Я очнулся. В лицо мне светила яркая лампа, закреплённая на штативе с надписью: «Больница Сострадания Господня. Округ Лос-Анджелес». В приёмном покое пахло хлоркой и супом из консервов. Моё порезанное лицо ощупывали умелые пальцы.
— Ну, здравствуй! — произнёс женский голос из-за марлевой повязки. — Я — сестра Вашингтон.
Голос был строгий, но усталый, вечерний. Покрасневшие глаза смотрели на меня критически.
— Сотрясения мозга нет, — объявила медсестра, тряхнув головой, и отодвинулась к письменному столу — писать заключение. Колёсики стула, на котором она сидела, прошелестели, будто катились по воску. Пол тут, судя по всему, покрыт линолеумом.
На этот раз я помнил всё, каждую деталь этого ужаса. Свёрток с одеждой и ботинками выпал из моих рук и, чудом не задев башенки, грохнулся перед главным входом вокзала Лос-Анджелеса. Я угодил челюстью в острый, как копье, Пайкс-Пик, главную вершину Скалистых гор, сделанных на макете Кроуфордов из натурального гранита. Скатившись с гор, я врезался в Денверский вокзал, и стёкла из огромных окон на его фасаде разбились вдребезги, сильно порезав мне лицо. Правой ногой я зацепился за стальную решётку подвесного моста через Ист-Колорадо, в результате чего и на мост и на моё колено теперь, наверно, страшно смотреть. Но почему так получилось? Почему всё пошло наперекосяк? Неужели я неправильно прыгнул?
— Сотрясения нет, — повторила сестра Вашингтон. — А вот осколки мы будем извлекать из твоих щёк до утра.
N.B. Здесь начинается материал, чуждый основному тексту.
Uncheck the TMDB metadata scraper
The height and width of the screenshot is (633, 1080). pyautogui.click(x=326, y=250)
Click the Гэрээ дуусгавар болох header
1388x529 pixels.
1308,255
В лучшем случае.
Я отчаянно крепился, стараясь не дрожать и не хлюпать носом, как одиннадцатилетний мальчишка.
— Чем вы их будете извлекать? — опасливо спросил я. — Иголкой?
— Пинцетом. Для своего возраста ты юноша довольно… робкий. — Она выбрала слово «робкий», не назвала меня трусом. И на том спасибо. — Ты учишься или работаешь?
Не успел я открыть рот, чтобы по привычке ответить «Учусь в пятом классе и работаю помощником пономаря в церкви Пресвятой Девы Марии Скорбящей в городе Кейро, штат Иллинойс», как папа сказал:
— Боюсь, с понедельника он станет рядовым армии США.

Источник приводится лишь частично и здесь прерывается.